PpFox3-SKL was amplified by PCR using primers based on the sequence of the PpFOX3 gene so that a BamHI site was introduced directly upstream of the ATG, and an SKL sequence and an XbaI site were added at the 3' end of the gene. The PCR product was digested with BamHI and XbaI and was cloned downstream of the ACO1 promoter between the BglII/SpeI sites of pM39.

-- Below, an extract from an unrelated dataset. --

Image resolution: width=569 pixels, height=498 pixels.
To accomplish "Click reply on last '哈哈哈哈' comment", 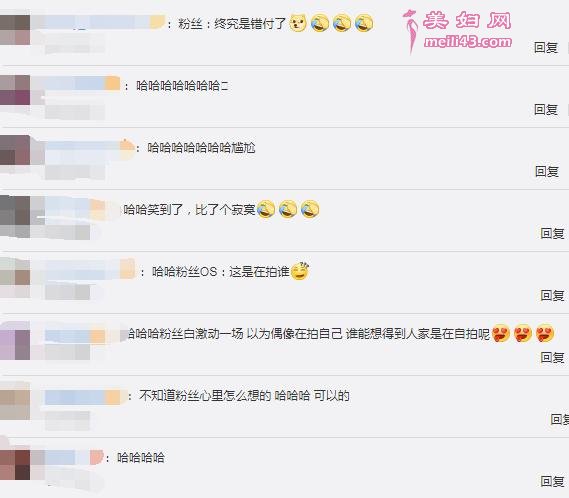I will tap(552, 482).
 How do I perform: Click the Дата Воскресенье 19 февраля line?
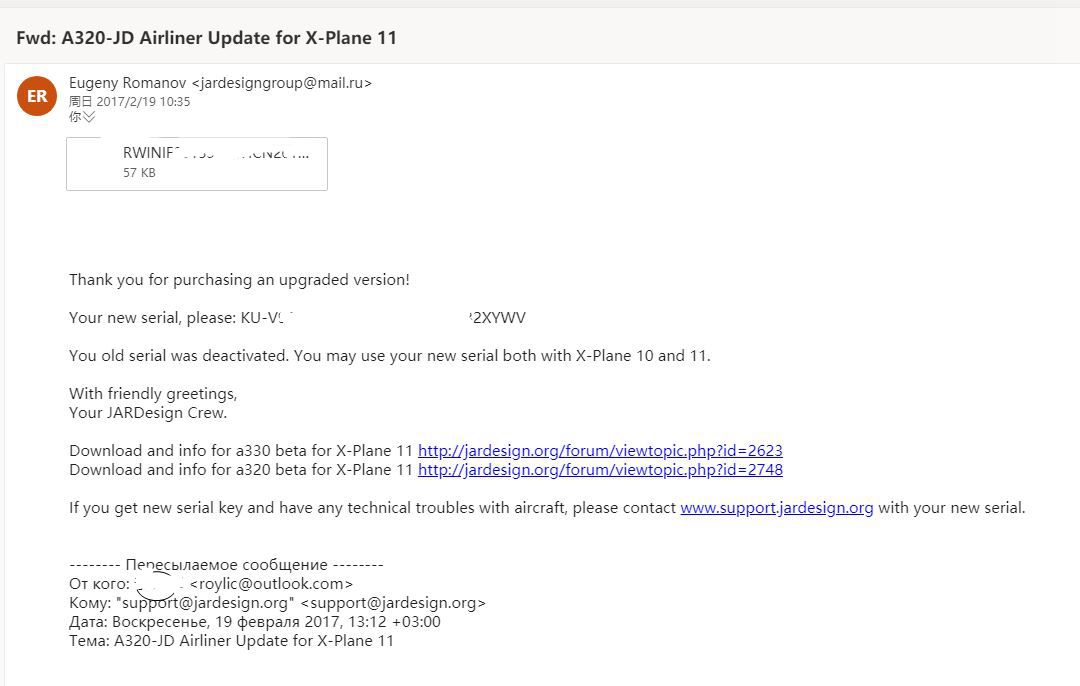[x=255, y=622]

For the yeast two-hybrid analysis, plasmids were generated that expressed appropriate protein fusions to the DNA binding (DB) domain of LexA, and the activation domain (AD) of VP16. The LexA(DB)-ScFox3p (DB-ScFox3p) fusion protein was made by cloning ScFOX3 as a BamHI/ XbaI fragment in pBTM116B, resulting in pM35. pBTM116 (Bartel et al., 1993) was modified by introducing a polylinker in all three open reading frames, resulting in pBTM116A, B, and C. The DB-ScPTS2 fusion protein was made by digesting pM35 with NcoI/SalI, followed by a filling-in reaction using Klenow polymerase and religation, thereby deleting ScFOX3 downstream of the PTS2 (pM52). The DB-ScFox3pPTS2 fusion protein was made by digesting pM35 with NotI/NcoI, followed by a filling-in reaction using Klenow polymerase and religation, thereby deleting the PTS2 signal of ScFOX3 (pM51). The AD-PpPex7p fusion protein was made by cloning PpPEX7 as a BglII/SalI fragment from pM27 in the BamHI/SalI-digested pVP16C, resulting in pM34. pVP16 (Hollenberg et al., 1995) was modified by introducing a polylinker in all three open reading frames, resulting in pVP16A, B, and C. The RCDP mutations were introduced in the two-hybrid vector as BamHI/SalI fragments into a BamHI/SalI-digested pM34, resulting in pM79 (Pex7p(G249V)), pM80 (Pex7p(A248R)), and pM81 (Pex7p(C347ter)).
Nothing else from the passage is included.